Records excerpted from a collection:
——

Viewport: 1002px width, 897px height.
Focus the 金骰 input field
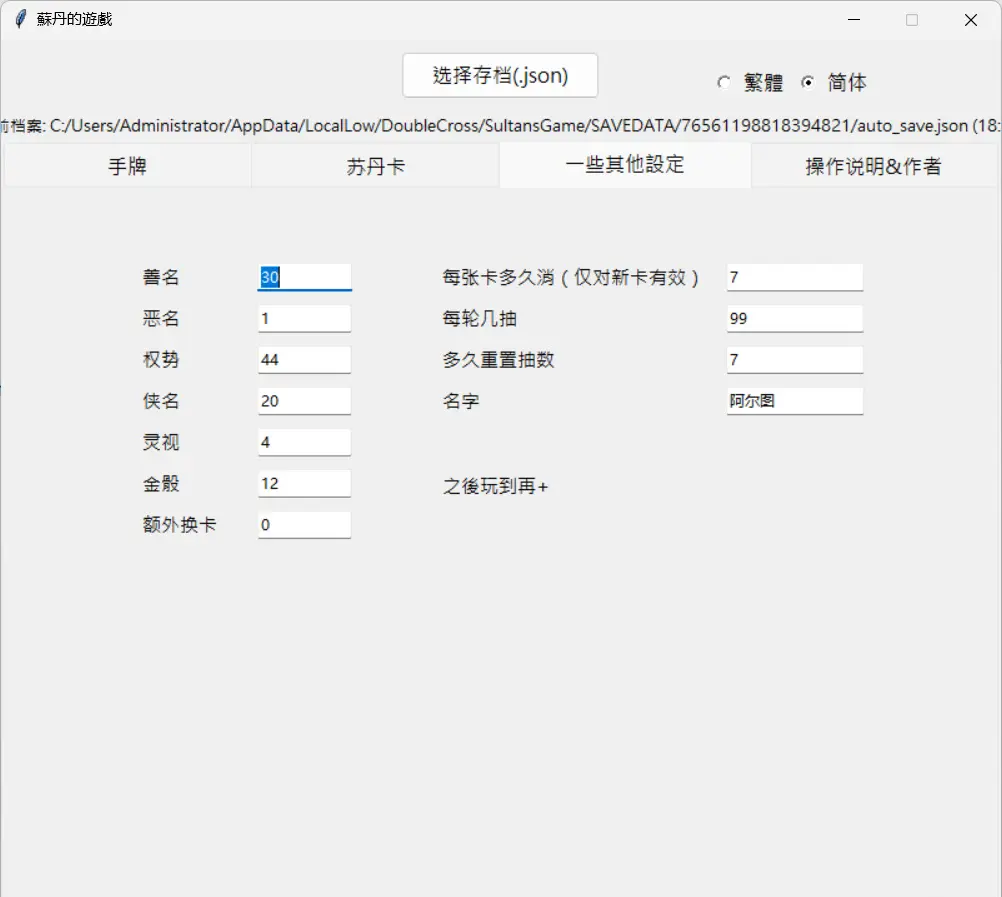304,484
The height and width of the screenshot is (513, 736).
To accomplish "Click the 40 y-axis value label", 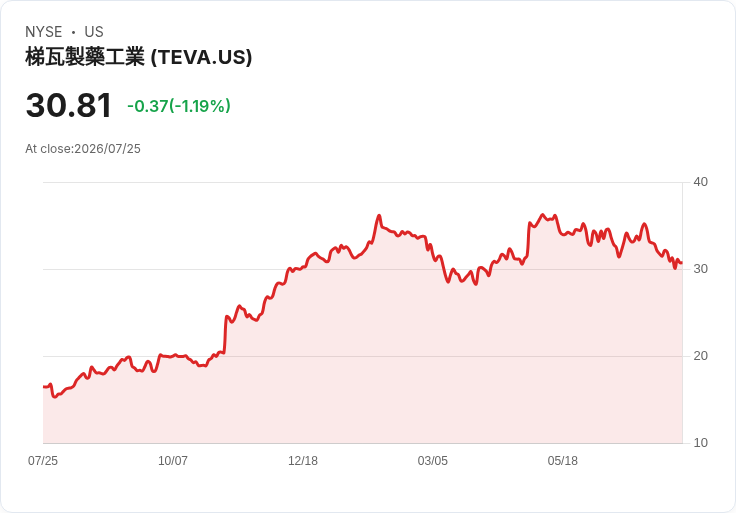I will [x=700, y=182].
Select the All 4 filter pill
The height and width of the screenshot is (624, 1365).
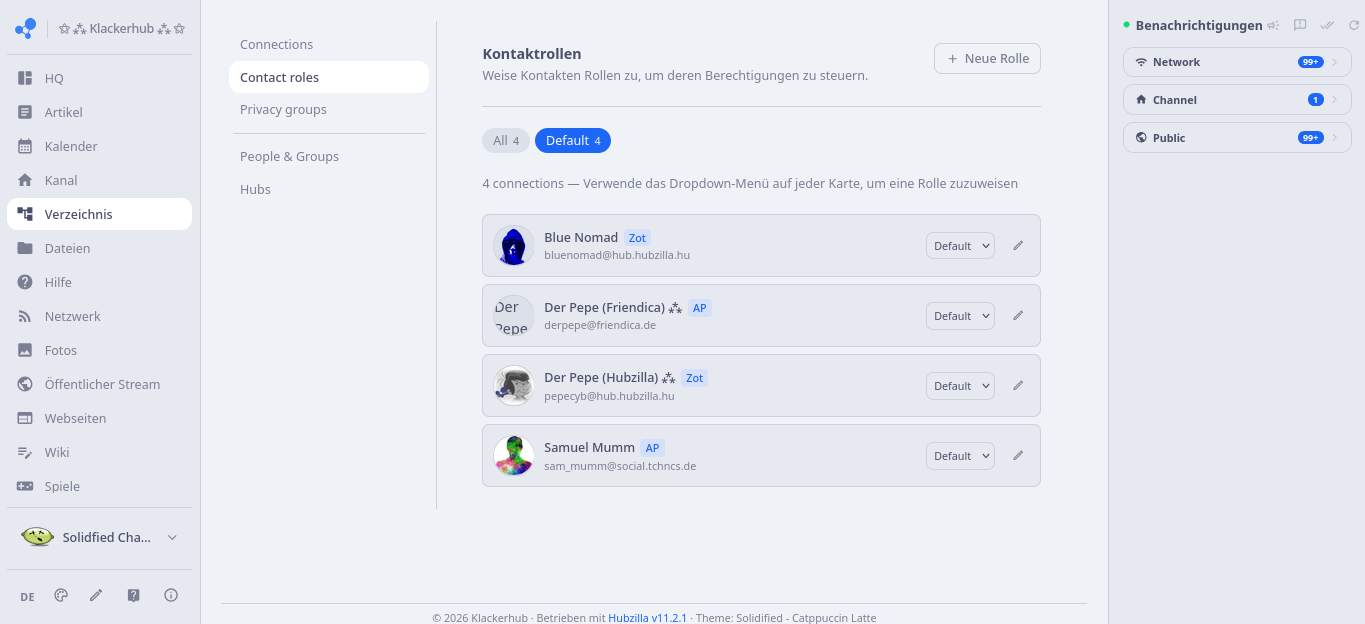pos(506,141)
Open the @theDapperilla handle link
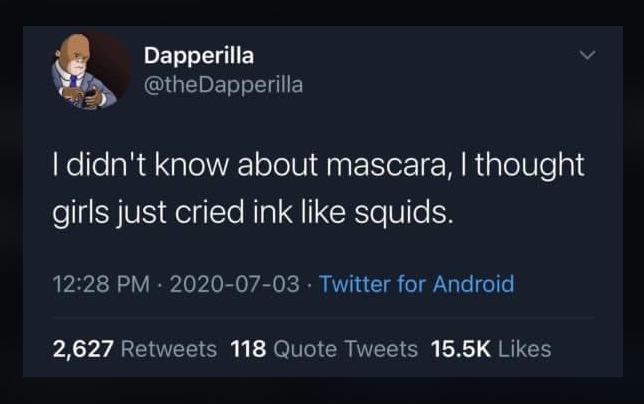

——

**Task objective:** Copy out only the lines beginning at the line with "Select the All 4 filter pill" and ending at the last line of the entries. Keep them exact; drop pictures.

**The completed task:**
Select the All 4 filter pill
The height and width of the screenshot is (624, 1365).
pos(506,141)
Open the @theDapperilla handle link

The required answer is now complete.